Stan upraw ozimych w południowo-zachodniej Polsce – nie jest źle

Rolnicy obawiają się o stan plantacji roślin ozimych. Najwięcej wątpliwości ogólnie budzi rzepak ozimy, zdecydowanie mniej, bo i w lepszej kondycji znajduje się np. pszenica ozima. Przedstawiamy ocenę stanu ozimin w regionie Polski południo-zachodniej przeprowadzoną 25 marca przez Zespół Wsparcia Technicznego firmy Syngenta.
To pierwszy, z cyklu artykułów, na temat oceny stanu zasiewów z różnych stron kraju, przygotowany w oparciu o dane przedstawicieli firmy. Kolejne pojawią się na portalu farmer.pl systematycznie.

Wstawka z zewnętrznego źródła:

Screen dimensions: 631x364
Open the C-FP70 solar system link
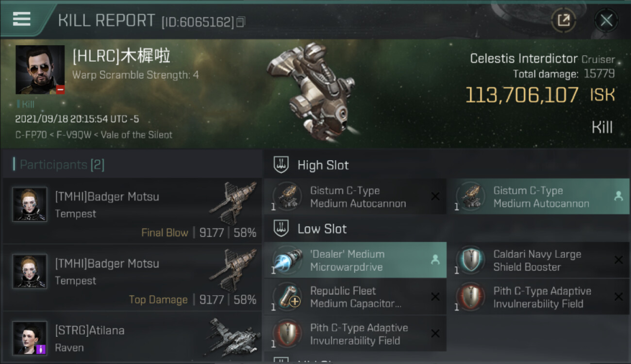[x=32, y=135]
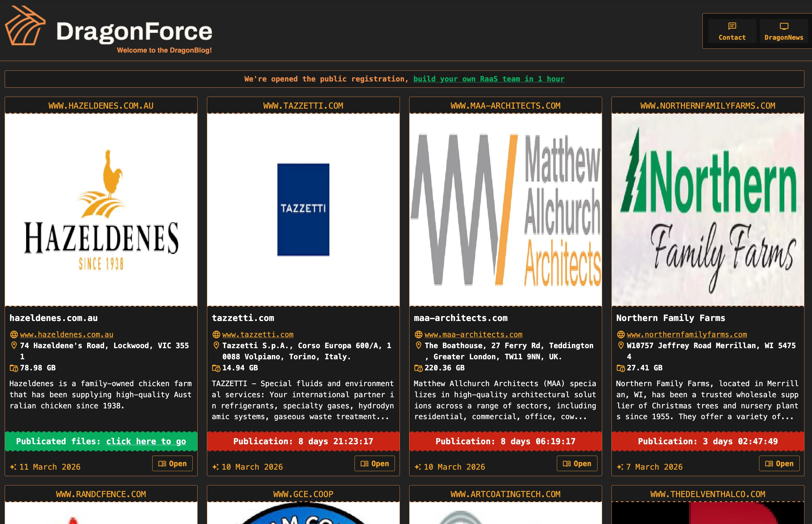Open the DragonNews section
812x524 pixels.
click(x=783, y=31)
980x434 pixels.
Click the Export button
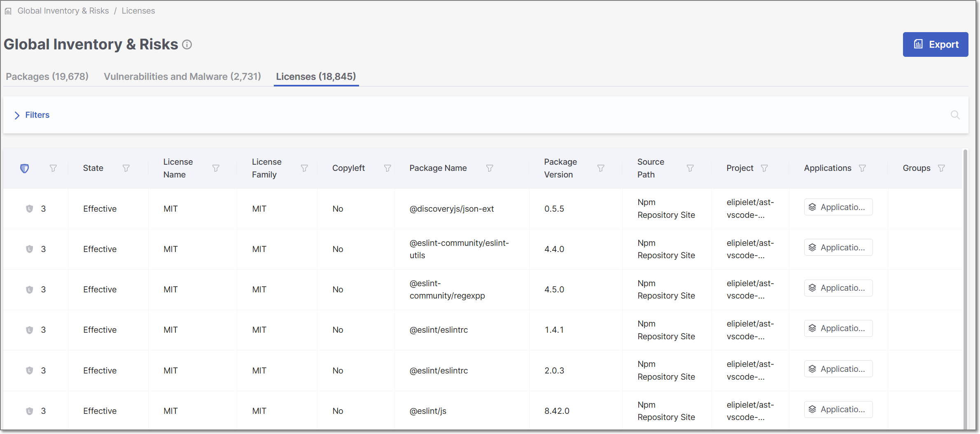coord(935,44)
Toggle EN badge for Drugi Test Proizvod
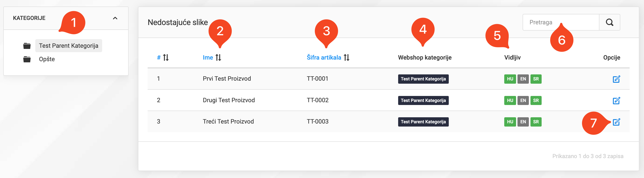Image resolution: width=644 pixels, height=178 pixels. (x=523, y=101)
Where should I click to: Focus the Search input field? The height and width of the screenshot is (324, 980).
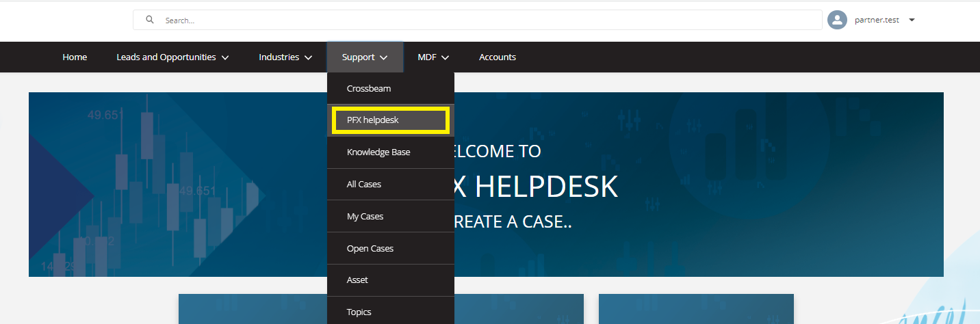tap(479, 21)
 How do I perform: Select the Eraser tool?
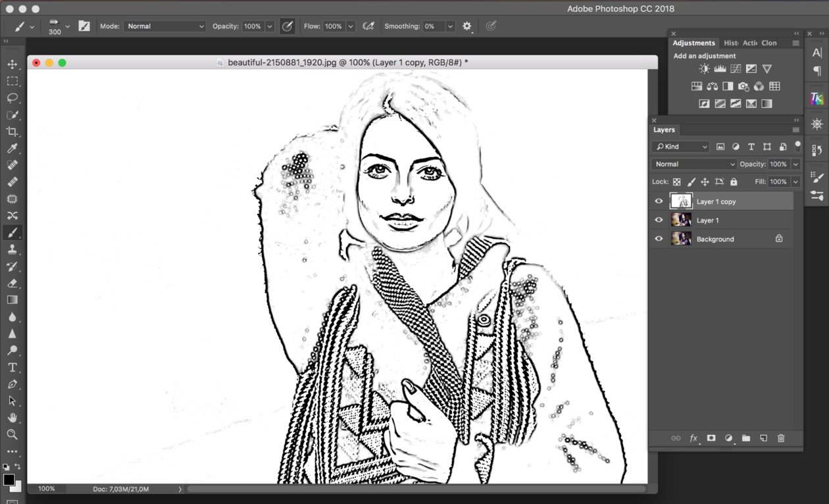coord(12,283)
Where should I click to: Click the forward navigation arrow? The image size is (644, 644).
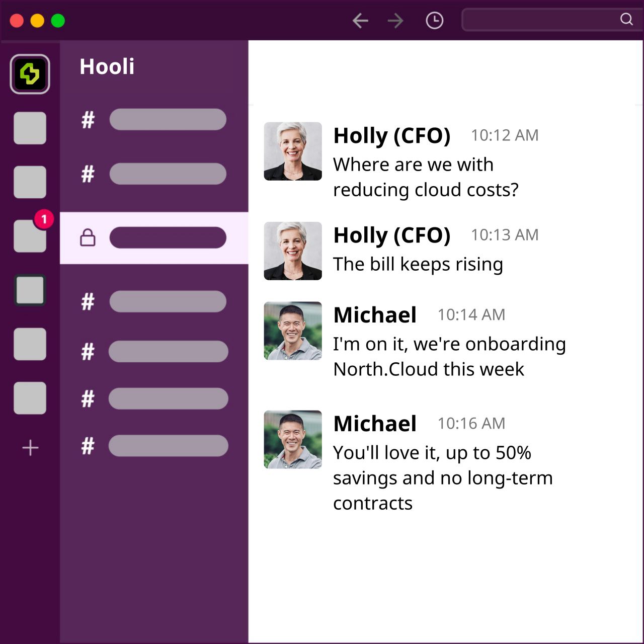395,21
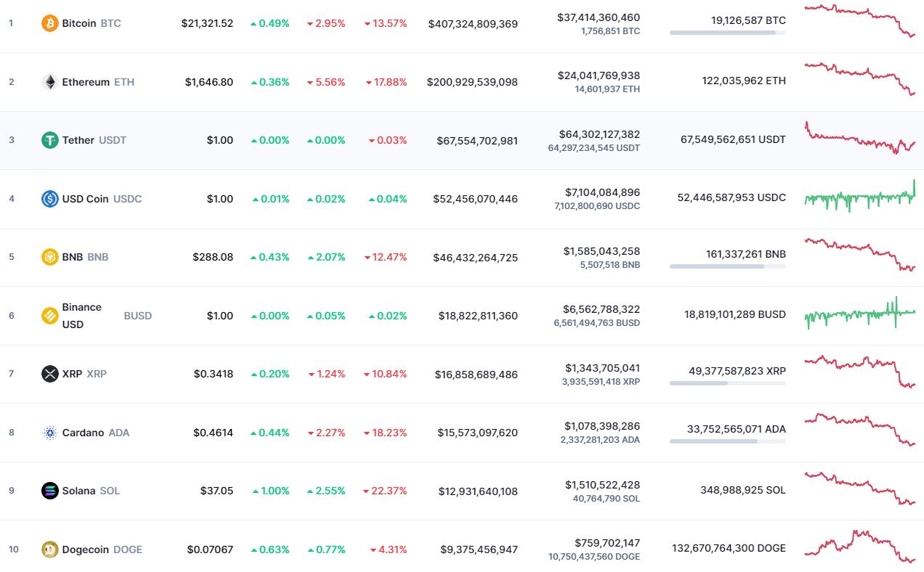924x572 pixels.
Task: Click the XRP logo icon
Action: 50,374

Przypominamy, pomimo iż w Północnej Polsce mieliśmy do czynienia w tym sezonie z nadmiarem opadów deszczy to w regionie Polski południowo-zachodniej wprost przeciwnie. W rejonie tym zima minęła z mocnym deficytem opadów, który trwa tam od listopada. Trzeba zauważyć, że jest to kolejny rok z bardzo suchą zimą.

- Przebieg temperatur od listopada do lutego był wyższy od średniej wieloletniej, przez co rośliny wykazywały spowolnioną wegetację. Ciepła zima do połowy lutego sprzyjała również rozwojowi chorób grzybowych na oziminach. Od 24 lutego do 4 marca fala mrozów bez okrywy śnieżnej wystawiła rośliny na działanie stresowe oraz nastąpiło krótkotrwałe zatrzymanie wegetacji roślin – zaznacza Robert Strycharz z Syngenta.

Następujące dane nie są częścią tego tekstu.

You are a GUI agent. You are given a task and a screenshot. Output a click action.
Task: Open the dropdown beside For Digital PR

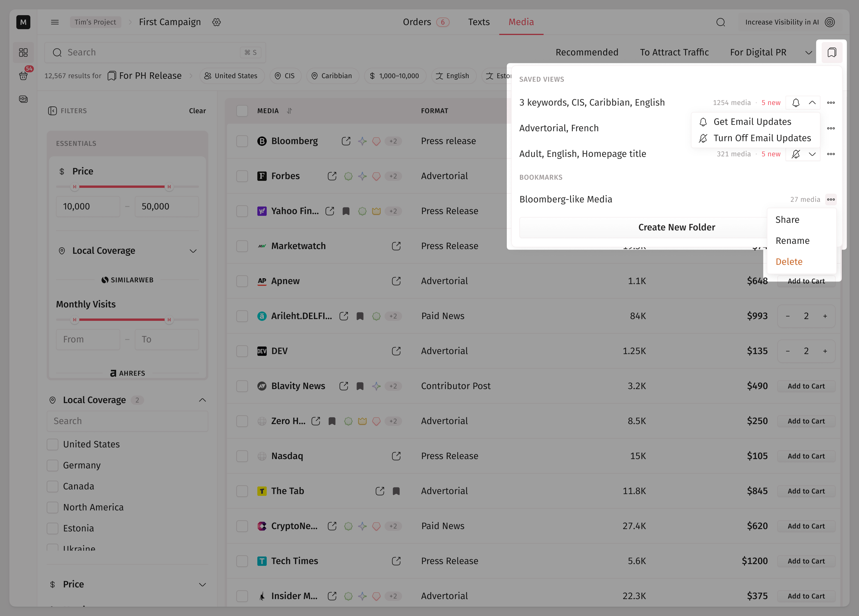tap(808, 53)
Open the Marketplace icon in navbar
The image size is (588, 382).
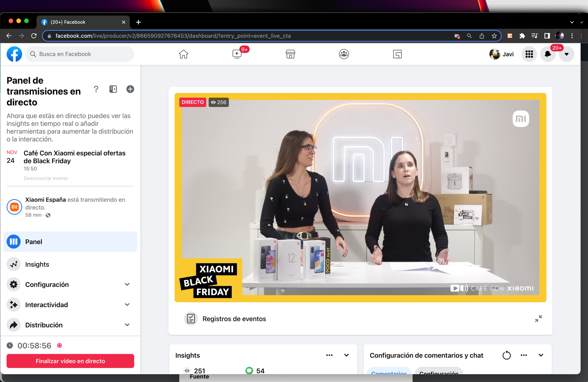290,54
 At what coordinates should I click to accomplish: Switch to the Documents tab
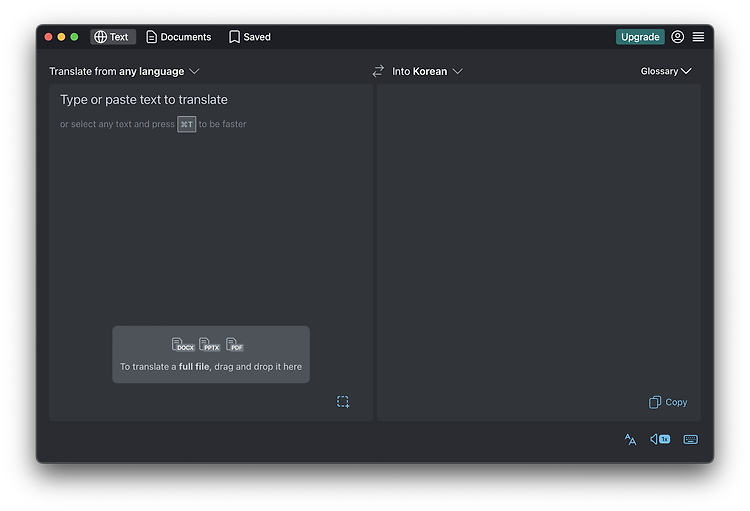(178, 37)
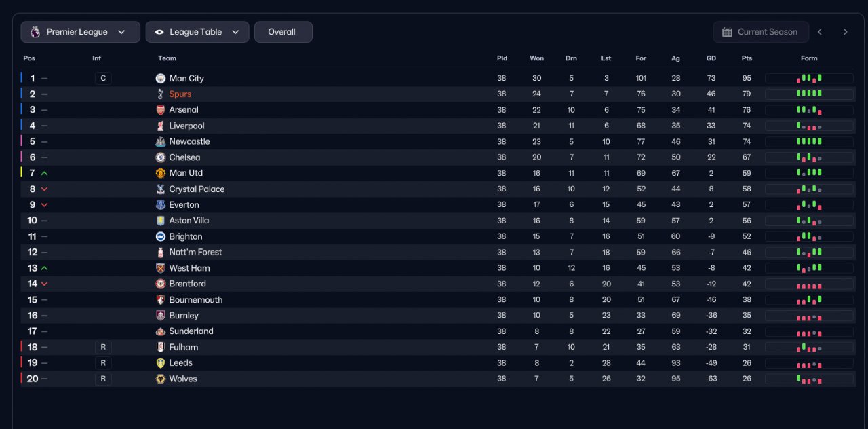Sort table by Pts column header
Image resolution: width=868 pixels, height=429 pixels.
coord(747,58)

Najniższą temperaturę zanotowano pod koniec lutego i na początku marca i było to -16°C. Brak opadów śniegu sprzyjał przemarzaniu gleby na dość dużą głębokość (do 50-70 cm).

- Powolne ochłodzenie przed okresem krytycznym przygotowało oziminy, a deficyt wody w glebie, pomógł roślinom przetrwać mrozy bez okrywy śnieżnej. W dniach od 11 do 13 marca wzrost temperatur chwilowo pobudził zarówno rośliny do wzrostu, jak i szkodniki do pierwszych wylotów.

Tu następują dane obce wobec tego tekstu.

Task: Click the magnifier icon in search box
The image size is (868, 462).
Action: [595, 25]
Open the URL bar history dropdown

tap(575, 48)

Ostatni tydzień ponownie przyniósł ochłodzenie, a opady śniegu ochroniły pobudzone oraz często już nawiezione azotem plantacje przed uszkodzeniami – zauważył jeszcze 25 marca Strycharz.

Jedynie na rzepaku ozimym lokalnie w miejscach bardziej uwilgotnionych, a szczególnie w miejscach, gdzie zalegała woda, wystąpiło uszkodzenie mrozowe. Wywołało to całkowite zniszczenie części nadziemnej rośliny i szyjki korzeniowej.

- Kolejny tydzień będzie decydował o tym, w jakim stopniu uszkodzone rzepaki podejmą proces regeneracji. Zjawisko to jednak ma marginalne znaczenie – dodał.

Przebieg warunków pogodowych w tym regionie w okresie zimy sprzyjał powolnej wegetacji upraw ozimych zbóż i rzepaku.

- Pomimo silnego stresu, jakim były mróz utrzymujący się ponad tydzień bez okrywy śnieżnej zboża ozime przetrwały bez strat w różnych uwarunkowaniach mikroklimatycznych, glebowych i agrotechnicznych. Rzepak ozimy w tak trudnej sytuacji generalnie zareagował utratą liści. Natomiast najważniejsze części rośliny takie jak: cały korzeń i skrócona łodyga z pąkiem wierzchołkowym i pąkami bocznymi przetrwały w dobrej kondycji. Lokalnie w miejscach wykazujących nadmierną wilgotność w okresie zimy doszło do uszkodzenia szyjki korzeniowej i całej części nadziemnej rośliny. Ma to charakter miejscowy i nierównomierny. Skala tego problemu jest niewielka – podsumowuje specjalista z Syngenta.